La procesión está a la mitad de su recorrido. El silencio solo se rompe por el estallido repentino de los tambores de la banda, redoblando al paso de los cofrades. Las trompetas rompen definitivamente la noche gritando, chillando... estruendo que sobrecoge. Los hermanos desfilan con sus cirios y su cansancio. Uno tras otro, todos iguales, pero todos distintos. En cada hábito una historia, una persona, una vida.... Alberto ya lleva notando desde hace un rato el dolor físico por la carga del paso. Pero no se queja ni se va a quejar. Solo piensa en aguantar, y en ofrecer este sufrimiento a su Cristo. Se muerde los labios, cierra los ojos y otra vez, a levantar. Y otra vez, a parar. Nadie dice nada, pero el calor debajo del paso empieza a ser sofocante. Las gotas de sudor le van cayendo por la frente y se nota empapado por dentro. Pero no dice nada, ni lo va a decir.
Termina la procesión. El Cristo está otra vez en la capilla. Los cofrades alrededor. Abrazos. Alberto vuelve a mirar a su Cristo y no puede evitar que unas lágrimas de emoción recorran sus mejillas. ¡Que no haría por Él, por ese Cristo! Cierto bullicio rompe el silencio interior de Alberto. Hay alegría contenida y mucha satisfacción entre los hermanos por una buena procesión y sobre todo, entre los privilegiados que pudieron llevar la carga del Cristo sobre sus hombros.
Alberto vuelve de regreso a su casa. Camina por las calles desnudas de la ciudad, alumbradas por la pobre luz de las farolas. De pronto, ¡un susto! Un hombre durmiendo en un banco en la calle al lado de su casa. Unos cartones como almohada y un plástico cubre su cuerpo. Es una noche fresca. Una botella de vino a su lado sugiere que esa ha sido su compañía para entrar en calor. El hombre va mal vestido y está descalzo. Alberto se acerca. El hombre huele mal, va mal aseado, tiene barbas de días y un aspecto enfermizo. Es también un ser humano, una persona. Pero Alberto está muy cansado por hoy. Y pasa de largo....
Seguramente Alberto no cayó en la cuenta que aquel hombre podría ser otra imagen de Cristo, incluso el mismo Cristo. Doloroso, rechazado, marginado, sufriente, juzgado, condenado, apartado... Si lo hubiera sabido, seguro que se habría parado para cargar sobre sus espaldas con el peso de su soledad o de su hambre.... pero Alberto estaba muy distraído pensando en su Cristo...

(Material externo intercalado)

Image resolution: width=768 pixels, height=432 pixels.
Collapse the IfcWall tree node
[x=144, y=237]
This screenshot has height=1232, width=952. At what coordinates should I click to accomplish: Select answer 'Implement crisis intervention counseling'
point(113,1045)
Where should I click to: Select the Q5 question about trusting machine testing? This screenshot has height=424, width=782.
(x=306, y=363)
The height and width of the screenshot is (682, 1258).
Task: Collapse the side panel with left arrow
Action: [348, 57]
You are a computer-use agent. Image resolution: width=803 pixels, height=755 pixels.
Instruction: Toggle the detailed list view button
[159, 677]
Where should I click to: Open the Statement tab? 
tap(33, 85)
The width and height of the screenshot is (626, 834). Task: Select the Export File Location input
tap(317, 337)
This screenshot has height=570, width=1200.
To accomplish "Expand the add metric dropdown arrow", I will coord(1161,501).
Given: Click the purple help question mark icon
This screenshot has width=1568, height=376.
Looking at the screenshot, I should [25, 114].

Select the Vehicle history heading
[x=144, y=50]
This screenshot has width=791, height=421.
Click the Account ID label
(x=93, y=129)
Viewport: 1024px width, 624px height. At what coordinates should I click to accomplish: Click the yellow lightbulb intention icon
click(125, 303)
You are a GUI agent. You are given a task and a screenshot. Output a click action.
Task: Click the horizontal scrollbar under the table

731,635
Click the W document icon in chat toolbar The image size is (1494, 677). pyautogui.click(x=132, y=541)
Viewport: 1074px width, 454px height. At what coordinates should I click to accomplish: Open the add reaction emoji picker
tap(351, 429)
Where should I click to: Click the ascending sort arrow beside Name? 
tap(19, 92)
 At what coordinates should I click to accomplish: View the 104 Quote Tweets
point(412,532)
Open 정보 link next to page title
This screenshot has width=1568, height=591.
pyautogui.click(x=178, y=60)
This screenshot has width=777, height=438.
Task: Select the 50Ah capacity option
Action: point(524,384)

Y Cristo, sigue siendo crucificado hoy en medio de nosotros. En cada ser humano juzgado sin defensa, golpeado por la vida, por sus malas decisiones o la mala suerte. En cada ser humano azotado por la humillación, la violencia, la enfermedad mental o las adicciones. En cada ser humano al que volvemos el rostro porque repite mucho las mismas cosas o simplemente porque no piensa como yo. En cada ser humano silenciado, ninguneado, golpeado, herido, desesperanzado.
Cristo sigue siendo clavado en una cruz cada día y en tantos lugares, que ya casi ni nos damos cuenta.
Pero al tercer día, el dolor se volverá esperanza, y la muerte, VIDA. Pero eso es otra historia. Aquella noche, era Viernes Santo... y Alberto se durmió con la satisfacción de haber cargado con su Cristo.